◆ WHAT THE TASK ASKS ◆
Please copy the material under this line exactly, keeping every line.
--*--
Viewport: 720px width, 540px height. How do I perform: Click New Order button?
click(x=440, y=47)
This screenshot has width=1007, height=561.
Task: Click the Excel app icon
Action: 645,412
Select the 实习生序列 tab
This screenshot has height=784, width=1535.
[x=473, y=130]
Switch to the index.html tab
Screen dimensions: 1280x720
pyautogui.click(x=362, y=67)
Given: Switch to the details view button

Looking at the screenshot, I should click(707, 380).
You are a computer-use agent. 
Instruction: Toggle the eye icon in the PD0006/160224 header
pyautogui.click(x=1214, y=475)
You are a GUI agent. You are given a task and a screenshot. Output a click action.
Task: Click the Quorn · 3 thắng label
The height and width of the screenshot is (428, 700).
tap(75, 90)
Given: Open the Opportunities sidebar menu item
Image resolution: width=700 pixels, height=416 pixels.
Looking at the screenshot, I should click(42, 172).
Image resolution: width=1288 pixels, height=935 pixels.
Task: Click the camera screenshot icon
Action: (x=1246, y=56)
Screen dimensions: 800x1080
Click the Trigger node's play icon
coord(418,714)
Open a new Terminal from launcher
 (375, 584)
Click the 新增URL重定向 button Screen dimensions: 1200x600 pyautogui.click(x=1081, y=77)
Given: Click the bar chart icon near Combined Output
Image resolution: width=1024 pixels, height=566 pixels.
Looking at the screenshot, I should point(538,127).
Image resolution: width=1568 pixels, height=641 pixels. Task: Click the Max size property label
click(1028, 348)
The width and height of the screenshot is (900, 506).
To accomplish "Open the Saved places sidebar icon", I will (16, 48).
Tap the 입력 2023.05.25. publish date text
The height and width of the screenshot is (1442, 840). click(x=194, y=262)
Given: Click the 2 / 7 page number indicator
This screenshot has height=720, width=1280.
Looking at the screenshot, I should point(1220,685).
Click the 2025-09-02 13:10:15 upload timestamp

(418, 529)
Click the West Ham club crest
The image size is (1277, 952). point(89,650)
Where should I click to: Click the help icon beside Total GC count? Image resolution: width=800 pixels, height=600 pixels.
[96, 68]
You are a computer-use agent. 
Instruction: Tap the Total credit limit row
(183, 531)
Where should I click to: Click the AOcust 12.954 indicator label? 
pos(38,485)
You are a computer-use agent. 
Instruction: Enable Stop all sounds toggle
--*--
◆ SOLVED EXERCISE ◆
Viewport: 720px width, 540px height. How do I perform: Click New Order button?
click(x=440, y=47)
This screenshot has width=1007, height=561.
Task: Click the Excel app icon
Action: 645,412
Select the 实习生序列 tab
This screenshot has height=784, width=1535.
[x=473, y=130]
Switch to the index.html tab
Screen dimensions: 1280x720
pyautogui.click(x=362, y=67)
Given: Switch to the details view button

Looking at the screenshot, I should click(707, 380).
You are a computer-use agent. 
Instruction: Toggle the eye icon in the PD0006/160224 header
pyautogui.click(x=1214, y=475)
You are a GUI agent. You are given a task and a screenshot. Output a click action.
Task: Click the Quorn · 3 thắng label
The height and width of the screenshot is (428, 700).
tap(75, 90)
Given: Open the Opportunities sidebar menu item
Image resolution: width=700 pixels, height=416 pixels.
Looking at the screenshot, I should click(42, 172).
Image resolution: width=1288 pixels, height=935 pixels.
Task: Click the camera screenshot icon
Action: (x=1246, y=56)
Screen dimensions: 800x1080
Click the Trigger node's play icon
coord(418,714)
Open a new Terminal from launcher
 (375, 584)
Click the 新增URL重定向 button Screen dimensions: 1200x600 pyautogui.click(x=1081, y=77)
Given: Click the bar chart icon near Combined Output
Image resolution: width=1024 pixels, height=566 pixels.
Looking at the screenshot, I should point(538,127).
Image resolution: width=1568 pixels, height=641 pixels. Task: Click the Max size property label
click(1028, 348)
The width and height of the screenshot is (900, 506).
To accomplish "Open the Saved places sidebar icon", I will (16, 48).
Tap the 입력 2023.05.25. publish date text
The height and width of the screenshot is (1442, 840). click(x=194, y=262)
Given: Click the 2 / 7 page number indicator
This screenshot has height=720, width=1280.
Looking at the screenshot, I should point(1220,685).
Click the 2025-09-02 13:10:15 upload timestamp

(418, 529)
Click the West Ham club crest
The image size is (1277, 952). point(89,650)
Where should I click to: Click the help icon beside Total GC count? Image resolution: width=800 pixels, height=600 pixels.
[96, 68]
You are a computer-use agent. 
Instruction: Tap the Total credit limit row
(183, 531)
Where should I click to: Click the AOcust 12.954 indicator label? 
pos(38,485)
You are a computer-use agent. 
Instruction: Enable Stop all sounds toggle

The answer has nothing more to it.